Ladbrokes, whose odds for the 1996 presidential race are sometimes quoted by the American press, have consistently identified President Bill Clinton as the clear favourite, even two months ago when most commentators were saying he was dead in the water.

Ladbrokes, it would seem, are privy to a superior form of wisdom. Mr Clinton's back-room strategists were saying during the dark days that their best hope lay in sitting back and allowing the Republicans and their congressional leader Newt Gingrich enough rope to hang themselves. Which is precisely what the Republicans are now doing and, if not quite throttled yet, they are certainly wriggling.

In January, Republican congressmen were storming the ramparts of the Capitol, driving scurrying Democrats out of the big offices they had inhabited during 40 years of control of the House of Representatives. Today, the Republicans are retreating in disarray. The polls show that the public sees them as increasingly mean-spirited, taking from the poor to give to the rich; and now Republican members of Congress are fighting among themselves and backpedalling on policies, considered, until barely a week ago, to be sacred tenets of their purportedly revolutionary document "Contract with America".

The Republicans have shown commendable spirit in their rush to live up to the promise of passing 10 items of the Contract through the House of Representatives during the first 100 days of the congressional year. But with the welfare bill, introduced on Tuesday, they have gone a bridge too far. Yesterday morning Republican congressmen were conceding, in media interviews, that perhaps it might not be politically judicious to cut off aid to the 2.8 million children of unwed mothers under the age of 18; that plans to reduce federal assistance for 360,000 of the 900,000 disabled children currently on benefit might not play well with the fundamentally decent, middle-class voter in the mid-West.

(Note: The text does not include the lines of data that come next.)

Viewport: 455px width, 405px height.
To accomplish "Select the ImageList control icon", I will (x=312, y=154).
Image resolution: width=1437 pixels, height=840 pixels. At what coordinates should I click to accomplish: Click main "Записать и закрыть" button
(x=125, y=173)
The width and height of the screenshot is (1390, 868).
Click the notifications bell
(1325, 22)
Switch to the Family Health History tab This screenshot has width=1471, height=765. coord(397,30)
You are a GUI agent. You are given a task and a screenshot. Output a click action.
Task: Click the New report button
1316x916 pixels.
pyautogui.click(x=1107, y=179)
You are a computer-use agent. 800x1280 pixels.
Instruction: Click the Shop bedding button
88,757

When debate began on the welfare bill, the Democrats shook off the despond of recent months and, smelling blood, took it in turns indignantly to lash their Republican rivals. One congressman accused them of taking "a meat-axe" to handicapped children; another quoted from the New Testament, suggesting the Republicans were turning Christ's message on its head, not suffer the little children, but make the little children suffer; yet another compared the Republicans to the Nazis.

The Republicans offered little in the way of a response, mainly because they were too busy trying to resolve an in-house rebellion. It emerged on Tuesday that 102 Republican members of the House of Representatives had signed their names to a letter to the leadership asking that a proposed tax credit of $500 (£316) per child be limited to families with incomes of less than $95,000 a year - and not less than $200,000 as contemplated in a bill scheduled for discussion next week.

Mike McCurry, President Clinton's spokesman, noted superiorly in response to the news of the Republicans' (as it were) Capitol Tea Party that this was "the first glimmer of hope of some fiscal sanity" he had detected among the new masters of congress.

Mr McCurry's smug feelings might also extend to Bob Dole, currently the favourite for the Republican presidential nomination. Bad news for the congressional Republicans is bad news for Mr Dole, the Senate majority leader, who came in for an unusually scathing attack from a New York Times editorial this week. Last week, it emerged, Mr Dole wrote to the National Rifle Association promising he would make it a priority to push for the repeal of a law passed by the Democrats last year banning the sale of assault weapons designed for private use.

The New York Times said Mr Dole had been "shamelessly sycophantic" in the letter, and had knowingly gone against the wishes of four out of five Americans with the simple objective of appeasing the Republican Right.